Economics - General Hospitals Industrial Organization

For-profit chains are gobbling up local hospitals. What trend in the broader US economy explains this behavior?

One trend in recent years is how many hospitals are being purchased by large regional or national hospital chains. An April 2019 slide deck from the NIHCM Foundation shows this trend graphically.

A paper by Hsieh and Rossi-Hansberg (2019) provide some aggregate data as well as a case study from the Boston area.

Four decades ago, about 85% of hospitals were single establishment non-profits. Today, more than 60% of hospitals are owned by for-profit chains or are part of a large network of hospitals owned by an academic institution…As an example of the former, consider the Steward Health Care Group. This company was created by the Cerberus private equity fund in 2010 when it purchased 6 Catholic hospitals in Boston….Cerberus’ goal was to create the “Southwest Airlines of healthcare” by figuring out and codifying best practices and implementing these practices over a large scale… By 2019, Steward had expanded from its original hospitals in Boston to 36 hospitals located in 9 states and Malta.
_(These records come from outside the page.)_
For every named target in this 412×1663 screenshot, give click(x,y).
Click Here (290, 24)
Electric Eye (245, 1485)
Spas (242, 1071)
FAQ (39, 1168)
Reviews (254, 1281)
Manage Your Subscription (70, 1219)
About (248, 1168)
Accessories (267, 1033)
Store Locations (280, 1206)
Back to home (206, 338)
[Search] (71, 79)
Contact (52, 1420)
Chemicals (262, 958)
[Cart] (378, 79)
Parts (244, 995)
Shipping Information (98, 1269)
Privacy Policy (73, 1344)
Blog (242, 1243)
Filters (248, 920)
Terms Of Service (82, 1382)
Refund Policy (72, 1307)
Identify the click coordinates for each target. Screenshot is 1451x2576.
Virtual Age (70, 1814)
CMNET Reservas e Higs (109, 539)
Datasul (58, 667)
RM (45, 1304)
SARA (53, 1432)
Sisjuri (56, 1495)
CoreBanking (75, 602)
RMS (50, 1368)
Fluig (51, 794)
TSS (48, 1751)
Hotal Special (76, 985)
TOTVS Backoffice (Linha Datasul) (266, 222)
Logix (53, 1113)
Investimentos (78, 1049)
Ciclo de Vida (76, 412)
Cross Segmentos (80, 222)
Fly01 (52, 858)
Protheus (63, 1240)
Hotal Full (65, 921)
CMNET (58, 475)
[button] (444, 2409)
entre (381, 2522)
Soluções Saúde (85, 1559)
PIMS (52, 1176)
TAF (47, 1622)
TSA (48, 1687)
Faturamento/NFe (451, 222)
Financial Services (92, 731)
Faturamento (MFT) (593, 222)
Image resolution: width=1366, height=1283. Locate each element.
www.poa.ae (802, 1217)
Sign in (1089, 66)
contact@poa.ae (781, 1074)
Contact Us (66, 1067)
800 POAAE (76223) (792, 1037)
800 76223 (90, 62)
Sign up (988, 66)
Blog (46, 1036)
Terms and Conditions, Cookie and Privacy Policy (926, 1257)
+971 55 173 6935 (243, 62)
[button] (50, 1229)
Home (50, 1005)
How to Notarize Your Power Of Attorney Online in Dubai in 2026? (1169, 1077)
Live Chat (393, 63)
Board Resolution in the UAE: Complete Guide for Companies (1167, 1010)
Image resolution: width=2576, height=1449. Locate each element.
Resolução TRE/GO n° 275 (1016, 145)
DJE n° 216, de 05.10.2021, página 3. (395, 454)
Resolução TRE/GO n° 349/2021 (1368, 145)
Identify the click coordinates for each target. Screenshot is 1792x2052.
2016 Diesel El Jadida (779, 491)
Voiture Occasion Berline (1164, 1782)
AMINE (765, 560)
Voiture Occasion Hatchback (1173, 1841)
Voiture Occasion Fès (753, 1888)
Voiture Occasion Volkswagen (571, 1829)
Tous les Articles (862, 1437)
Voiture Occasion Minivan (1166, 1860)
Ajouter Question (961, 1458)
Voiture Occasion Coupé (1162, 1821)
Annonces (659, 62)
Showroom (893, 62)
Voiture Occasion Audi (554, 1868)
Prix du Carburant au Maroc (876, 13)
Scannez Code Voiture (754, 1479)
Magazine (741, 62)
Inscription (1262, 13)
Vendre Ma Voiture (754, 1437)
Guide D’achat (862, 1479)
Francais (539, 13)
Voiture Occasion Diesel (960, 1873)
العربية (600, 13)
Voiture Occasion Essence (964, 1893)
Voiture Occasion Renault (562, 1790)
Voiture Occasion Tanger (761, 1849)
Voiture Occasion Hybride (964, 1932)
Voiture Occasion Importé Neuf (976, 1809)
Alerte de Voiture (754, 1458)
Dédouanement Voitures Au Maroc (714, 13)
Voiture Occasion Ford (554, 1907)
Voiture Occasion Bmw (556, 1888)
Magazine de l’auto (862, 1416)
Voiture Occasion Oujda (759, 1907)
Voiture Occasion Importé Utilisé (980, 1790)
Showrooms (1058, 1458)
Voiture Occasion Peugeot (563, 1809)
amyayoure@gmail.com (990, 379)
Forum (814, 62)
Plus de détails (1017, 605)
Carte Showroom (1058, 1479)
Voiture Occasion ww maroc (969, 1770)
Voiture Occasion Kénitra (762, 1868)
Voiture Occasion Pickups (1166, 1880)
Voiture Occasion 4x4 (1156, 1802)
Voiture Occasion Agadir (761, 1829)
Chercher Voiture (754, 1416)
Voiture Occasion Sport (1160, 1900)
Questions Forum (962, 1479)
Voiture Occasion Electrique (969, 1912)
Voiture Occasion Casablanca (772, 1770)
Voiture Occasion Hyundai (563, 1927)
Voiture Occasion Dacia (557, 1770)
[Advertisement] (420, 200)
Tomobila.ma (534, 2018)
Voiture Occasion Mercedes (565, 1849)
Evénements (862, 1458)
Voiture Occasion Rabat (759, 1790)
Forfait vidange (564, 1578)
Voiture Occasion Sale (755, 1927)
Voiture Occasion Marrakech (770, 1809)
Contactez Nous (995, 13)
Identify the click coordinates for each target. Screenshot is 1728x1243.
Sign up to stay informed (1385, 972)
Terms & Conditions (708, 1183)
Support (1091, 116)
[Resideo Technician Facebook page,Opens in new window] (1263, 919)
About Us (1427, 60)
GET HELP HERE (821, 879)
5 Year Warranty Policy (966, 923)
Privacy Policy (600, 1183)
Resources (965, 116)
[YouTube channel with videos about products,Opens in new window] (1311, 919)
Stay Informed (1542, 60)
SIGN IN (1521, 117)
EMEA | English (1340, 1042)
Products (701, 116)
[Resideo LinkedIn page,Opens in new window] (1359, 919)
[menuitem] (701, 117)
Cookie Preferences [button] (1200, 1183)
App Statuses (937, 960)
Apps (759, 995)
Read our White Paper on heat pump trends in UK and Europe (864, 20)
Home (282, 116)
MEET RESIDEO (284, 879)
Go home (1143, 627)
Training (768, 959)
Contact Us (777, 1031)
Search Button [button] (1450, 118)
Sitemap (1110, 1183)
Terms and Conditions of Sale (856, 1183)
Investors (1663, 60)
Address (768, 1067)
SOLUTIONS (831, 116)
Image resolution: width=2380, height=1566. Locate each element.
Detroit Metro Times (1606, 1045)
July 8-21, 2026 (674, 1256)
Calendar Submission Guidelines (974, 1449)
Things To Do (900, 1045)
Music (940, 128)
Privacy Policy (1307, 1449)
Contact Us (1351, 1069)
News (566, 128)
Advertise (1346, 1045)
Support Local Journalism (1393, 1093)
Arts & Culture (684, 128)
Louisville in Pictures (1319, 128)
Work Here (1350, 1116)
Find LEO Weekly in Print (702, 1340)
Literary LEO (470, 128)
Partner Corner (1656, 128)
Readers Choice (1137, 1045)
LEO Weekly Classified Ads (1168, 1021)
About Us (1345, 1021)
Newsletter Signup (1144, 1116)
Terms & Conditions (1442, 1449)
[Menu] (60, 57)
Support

Hsieh and Rossi-Hansberg (2019)

Is big beautiful? What is the advantage of such large changes?

One potential economy of scale is the ability to better leverage new technology. For instance, Steward Health has a remote intensive care unit (ICU).  The remote ICU provides live video feeds, real-time readings from instruments, scans and lab results. Steward software is used to identify alarming trends. By pooling data across hospitals, this approach has the potential to be more effect.

The Hsieh and Rossi-Hansberg (2019) paper notes that this is part of a bigger industrial trend towards increased consolidation in the services sector of the economy more generally.

…new technologies have enabled firms that adopt them to scale production over a large number of establishments dispersed across space. Firms that adopt this technology grow by increasing the number of local markets that they serve, but on average are smaller in the markets that they do serve. Unlike Henry Ford’s revolution in manufacturing more than a hundred years ago when manufacturing firms grew by concentrating production in a given location, the new industrial revolution in non-traded sectors takes the form of horizontal expansion across more locations.